How to run away from COVID-19 this marathon season

Planning on running in the upcoming marathons? Here is everything you need to know, if you've had COVID-19, about running safely.

 RUNNERS TAKE PART in the Jerusalem 10th Annual Marathon, October 29, 2021 (photo credit: MARC ISRAEL SELLEM/THE JERUSALEM POST)
RUNNERS TAKE PART in the Jerusalem 10th Annual Marathon, October 29, 2021

If you’ve recovered from COVID-19 and registered for the 2022 Tel Aviv Marathon, here is everything you need to know if you want to run any competitive race.

This latest coronavirus Omicron wave has only just begun to subside.  If you have had the virus recently, here are some things you need to consider before stepping to the starting line.

It seems that the fifth wave of the coronavirus will soon be behind us, and the running season, which brings with it exciting annual events, is coming up. For the Samsung Tel Aviv 2022 Marathon, in addition to the usual rules of preparation for strenuous running, there are now new guidelines which have become relevant in light of the pandemic.

We all know the benefits of exercise in general, and running in particular. These benefits haven’t changed, and yet there are now new perks for those who were infected, since athletes who had the virus have generally experienced milder symptoms and recovered faster, studies have shown. 

We enjoy running. Some of us are even addicted to running, and we enjoy how it enhances our physical and mental health, an issue that has continued to gain scientific validity in many varied studies that have come out since the pandemic began. In order to minimize the risk of physical injury and to keep our health in check, it’s important to adhere to certain rules in training and while racing.

RUNNERS TAKE PART in Jerusalem's 10th Annual Marathon, October 29, 2021 (credit: MARC ISRAEL SELLEM/THE JERUSALEM POST)RUNNERS TAKE PART in Jerusalem's 10th Annual Marathon, October 29, 2021 (credit: MARC ISRAEL SELLEM/THE JERUSALEM POST)

Among runners, many have recovered from COVID-19, even if they were asymptomatic. 

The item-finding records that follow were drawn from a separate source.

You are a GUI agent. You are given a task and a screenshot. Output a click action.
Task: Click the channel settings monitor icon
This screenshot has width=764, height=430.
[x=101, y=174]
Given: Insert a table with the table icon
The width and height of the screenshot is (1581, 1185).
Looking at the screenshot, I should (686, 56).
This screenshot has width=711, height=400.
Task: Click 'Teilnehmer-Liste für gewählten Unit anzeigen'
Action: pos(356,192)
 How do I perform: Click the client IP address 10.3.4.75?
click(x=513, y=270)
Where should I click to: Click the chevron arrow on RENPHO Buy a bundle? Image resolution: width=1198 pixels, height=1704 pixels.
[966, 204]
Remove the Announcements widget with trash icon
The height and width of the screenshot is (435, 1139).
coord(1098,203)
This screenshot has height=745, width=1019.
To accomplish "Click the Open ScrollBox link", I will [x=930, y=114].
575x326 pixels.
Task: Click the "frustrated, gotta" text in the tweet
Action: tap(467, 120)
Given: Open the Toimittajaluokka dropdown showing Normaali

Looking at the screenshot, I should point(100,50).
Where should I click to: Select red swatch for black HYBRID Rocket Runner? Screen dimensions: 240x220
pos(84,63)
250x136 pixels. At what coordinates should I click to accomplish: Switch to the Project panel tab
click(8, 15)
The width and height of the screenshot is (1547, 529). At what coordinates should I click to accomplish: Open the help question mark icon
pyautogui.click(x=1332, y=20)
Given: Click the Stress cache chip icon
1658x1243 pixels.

For those of us who aren’t professional runners, this isn’t a competition against others, but a competition with others; a personal victory for each of us. We started with a dream to run a marathon, we stuck to a program and completed all the training sessions. There were difficulties, challenges and hurdles along the way, but we are so close to the starting line.

Tips for running a marathon

  1. Run wisely, and always be aware of your physical limits. 
  2. Set goals that are realistic and won’t harm your health. 
  3. Remember that even just getting to the starting line is a victory in and of  itself.
  4. Take your new condition into account and adapt your running plan accordingly. Don’t overexert yourself. 

Those recovered from the virus may be more vulnerable than others to injury, so be careful. Remember that you’re running for joy and health – you don’t want to get hurt.

For those who have recovered from the virus in the week or two before the run, I recommend considering limiting the distance and slowing your pace to avoid injury. Those who don’t feel ready or aren’t at their best are better off not running the race. We’re all human and must remember the limitations of our body, especially during the period of illness and recovery.

Remember, any active viral disease, even if it is latent and asymptomatic, can cause muscle damage, heat stroke or even heart muscle damage. If you don’t feel well while running - stop and call for help.
Even a skilled athlete can push their body into the danger zone while still sick or in recovery. My recommendation is to perform a COVID-19 antigen test on the eve of the run. If it returns positive, don’t run. This will prevent a spread of the virus and will protect your health. The risk of infection is real, even for the vaccinated and recovered. Additionally, the risk of injury is even stronger when the body experiences overexertion, especially during illness and recovery.
Ahead of the Samsung Tel Aviv Marathon, an important medical study is being conducted by a team of doctors at the Ichilov Hospital in Tel Aviv, to determine how to better treat, and prevent, injuries sustained by runners. The study’s findings will come directly from data from this year’s marathon, and therefore highly depends on the cooperation of the runners as well as a short questionnaire at the end. 

Dr. Eran Rapoport is the consultant and medical director of the Tel Aviv Marathon. He is an avid athlete, and a doctor who loves people and running.